The e-tendering issues in Maharashtra.. “Uploading” is not the same as “submitting” the tender

The decision of the Mumbai High Court in the Writ Petition (L) 2070 of 2017 filed by the well known Construction company Shapoorji Pallonji & Company Private Limited against the State of Maharashtra in respect of an e-Tender rejection has raised interesting debate on the e-tendering process used by Governments in different States and the Center.

Some of the experts in law have made comments on the earlier articles which require some clarification to be provided from my side and I will try to do the same here.

(P.S: The opinion expressed here does not in anyway discount the accepted fact that M/s Shapoorji Pallonji & Company is a reputed and long standing Civil Contracting firm and must be considered as a highly eligible company to win any Civil Contract whether from the State Government of Maharashtra or elsewhere).

One comment is that the e-tendering process is often tampered with in such a manner that bids from genuine parties are prevented from being placed and in the instant case the petitioner had the resources and commitments to challenge such technical glitches and hence the verdict is welcome.

Given entries:
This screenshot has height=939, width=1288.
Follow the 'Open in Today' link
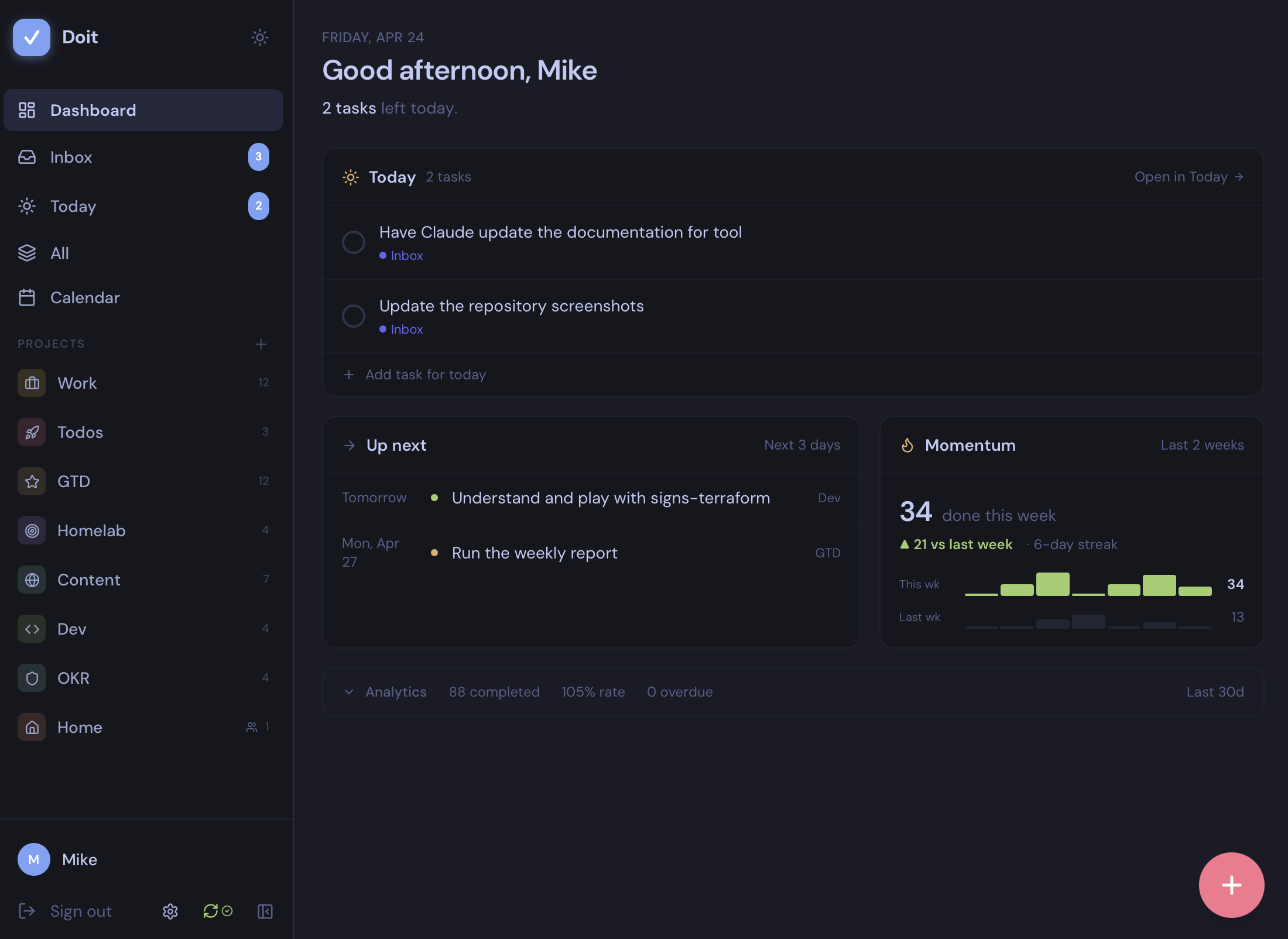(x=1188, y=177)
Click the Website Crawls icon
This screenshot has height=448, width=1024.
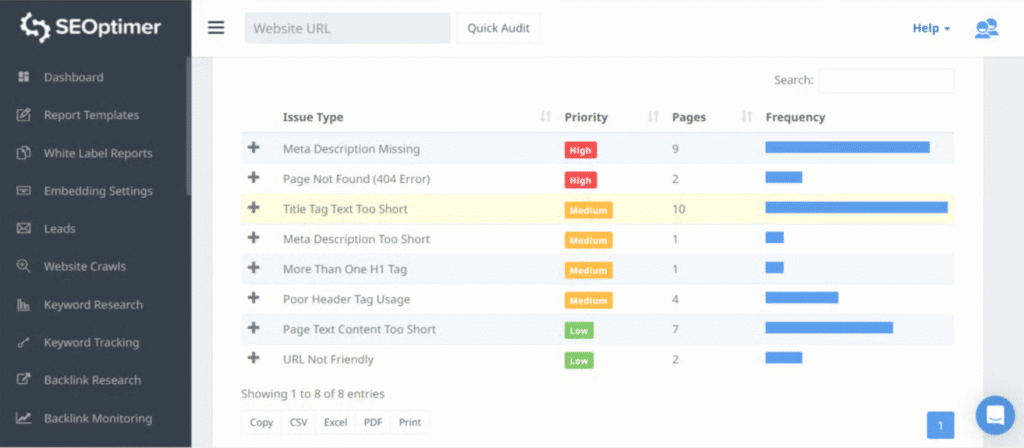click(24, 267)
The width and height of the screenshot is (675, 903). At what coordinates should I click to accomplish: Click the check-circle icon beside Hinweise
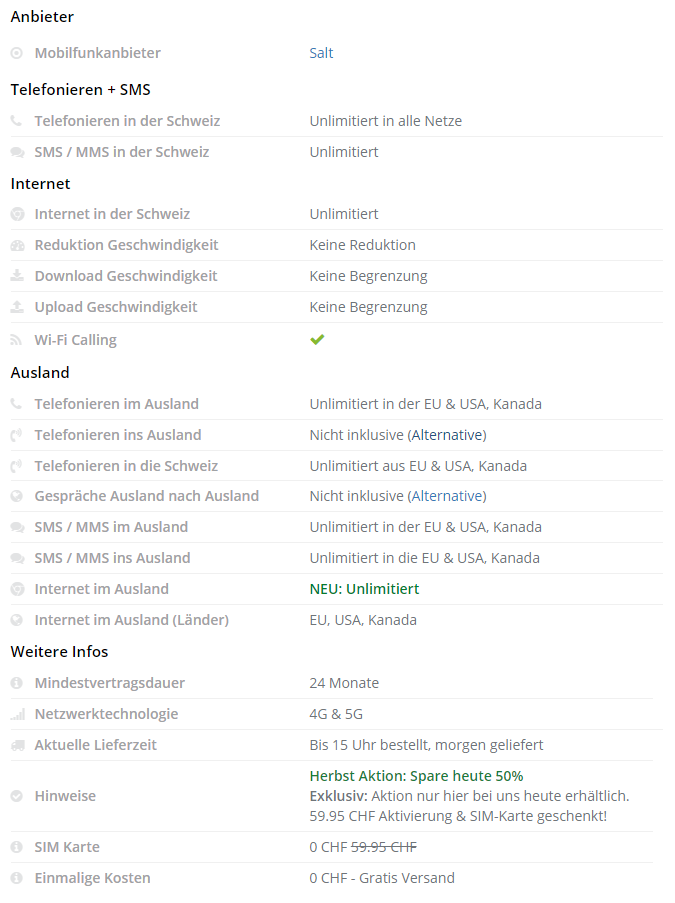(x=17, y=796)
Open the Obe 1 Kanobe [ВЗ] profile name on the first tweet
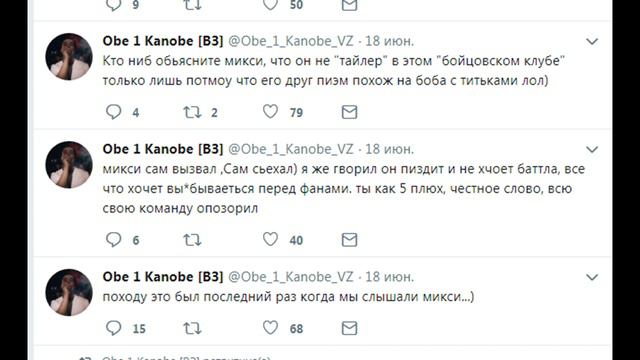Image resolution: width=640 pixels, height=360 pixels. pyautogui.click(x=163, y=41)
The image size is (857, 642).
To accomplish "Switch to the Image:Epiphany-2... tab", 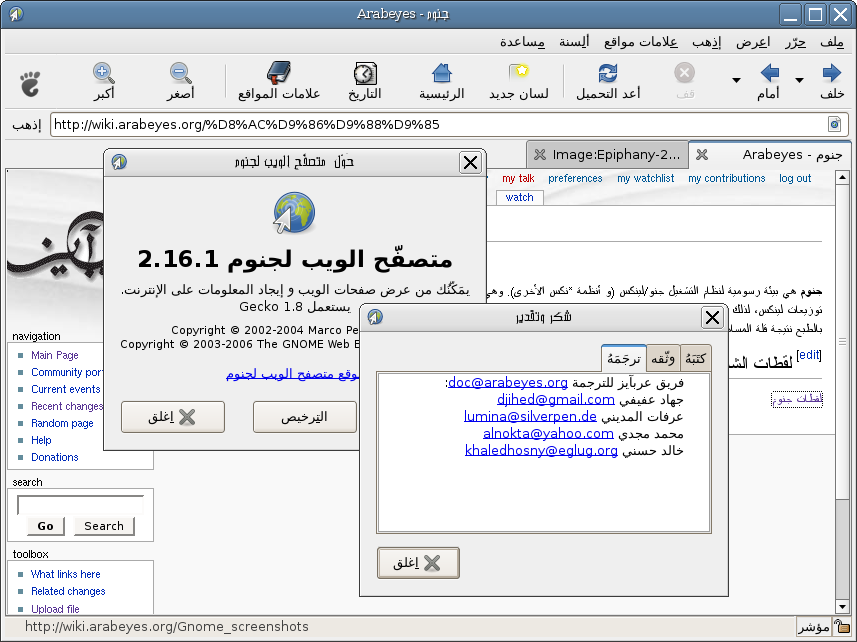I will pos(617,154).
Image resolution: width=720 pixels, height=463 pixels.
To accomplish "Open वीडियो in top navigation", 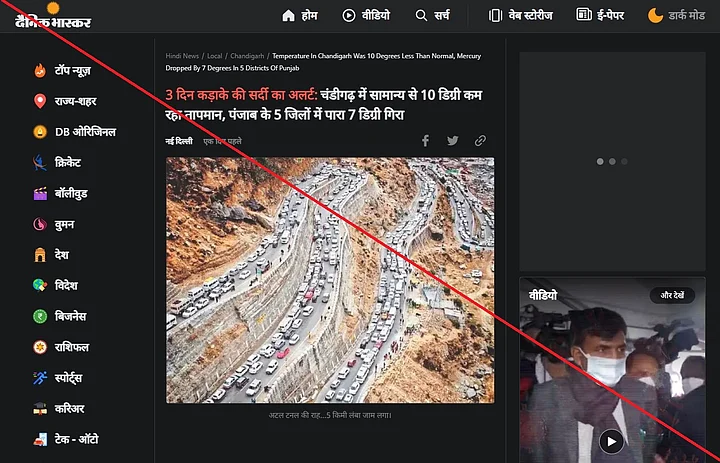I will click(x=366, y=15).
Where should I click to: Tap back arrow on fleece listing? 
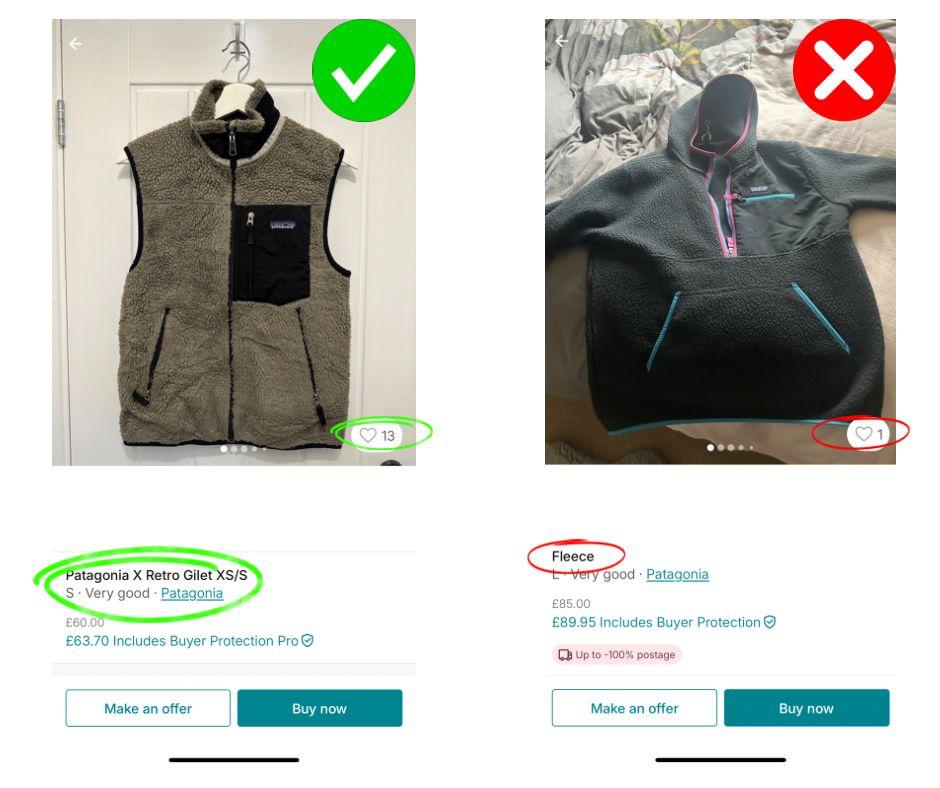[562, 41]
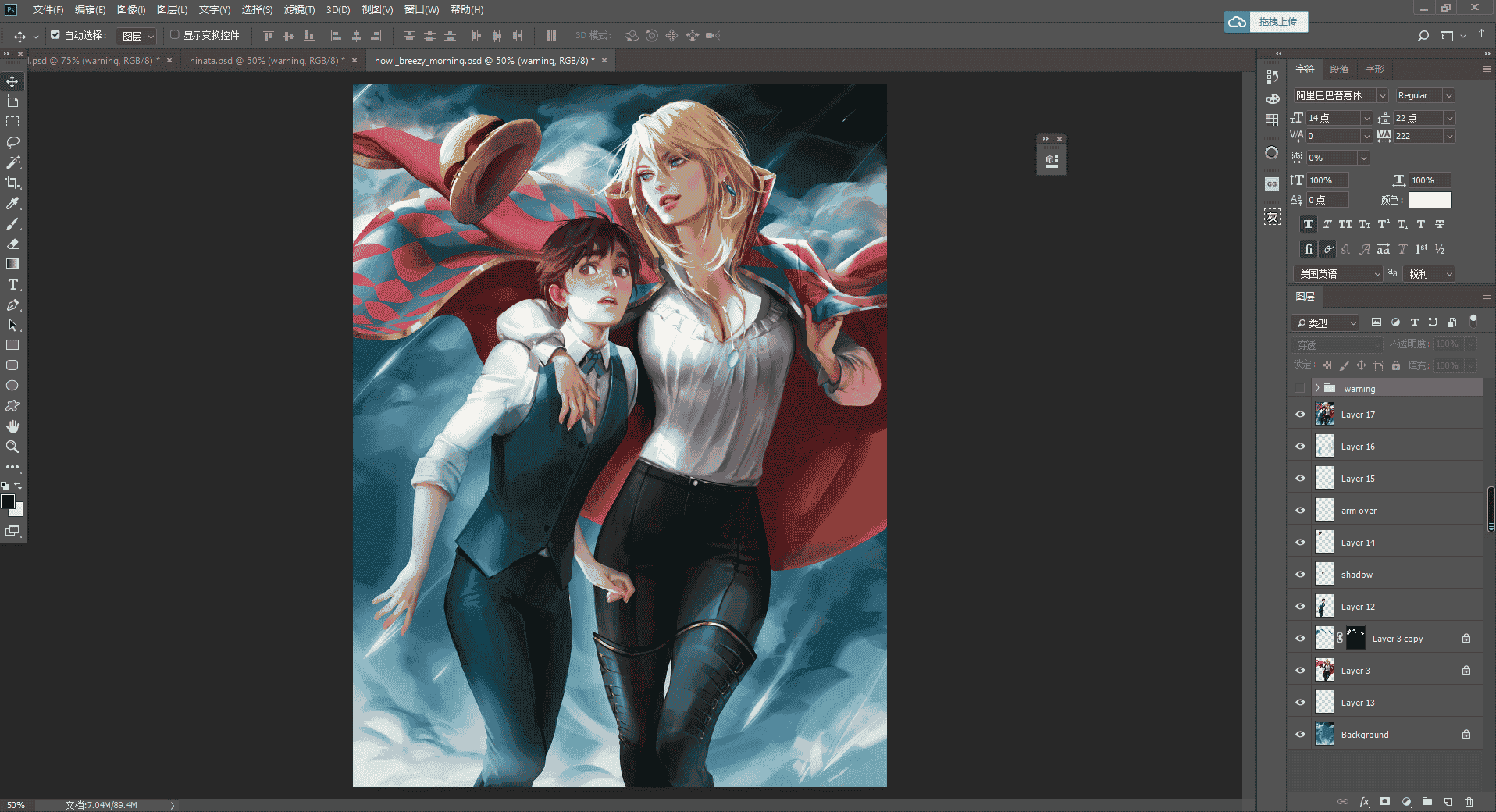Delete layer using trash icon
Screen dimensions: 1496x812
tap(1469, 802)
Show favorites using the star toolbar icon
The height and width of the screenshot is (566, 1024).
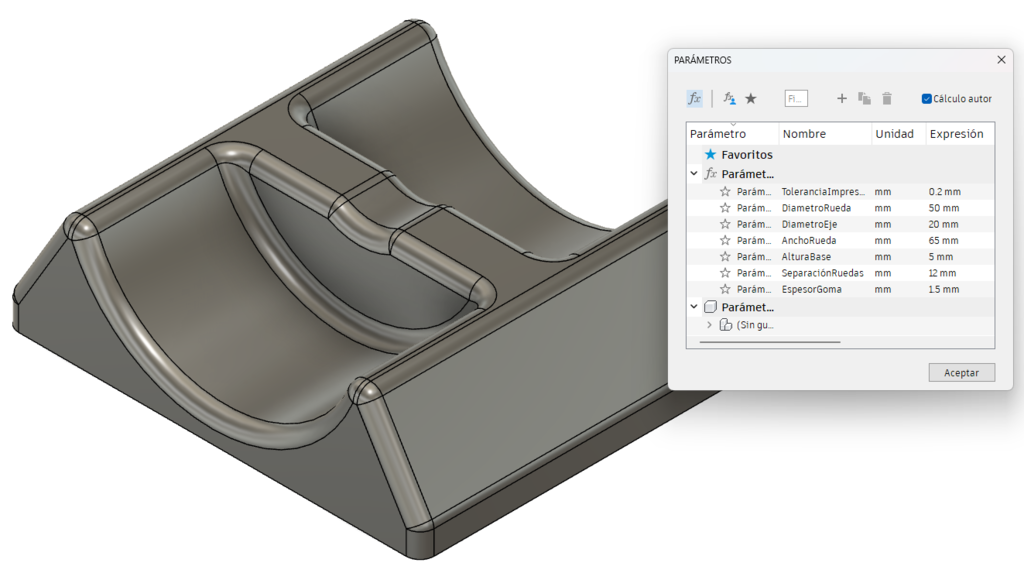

Problems to work on:
1) Answer these about the article on e-tendering in Maharashtra:
(a) According to the title, what is "uploading" not the same as?
(b) How does the note in parentheses describe M/s Shapoorji Pallonji & Company?
(c) According to the comment in the last paragraph, what did the petitioner have?
2) Print out the part of the article on e-tendering in Maharashtra starting at "Some of the" and ending at "verdict is welcome.", word for word.

Answers to each task:
1)
(a) "Submitting" the tender.
(b) As a reputed and long-standing civil contracting firm that must be considered a highly eligible company to win any civil contract.
(c) The resources and commitments to challenge such technical glitches.

2)
Some of the experts in law have made comments on the earlier articles which require some clarification to be provided from my side and I will try to do the same here.

(P.S: The opinion expressed here does not in anyway discount the accepted fact that M/s Shapoorji Pallonji & Company is a reputed and long standing Civil Contracting firm and must be considered as a highly eligible company to win any Civil Contract whether from the State Government of Maharashtra or elsewhere).

One comment is that the e-tendering process is often tampered with in such a manner that bids from genuine parties are prevented from being placed and in the instant case the petitioner had the resources and commitments to challenge such technical glitches and hence the verdict is welcome.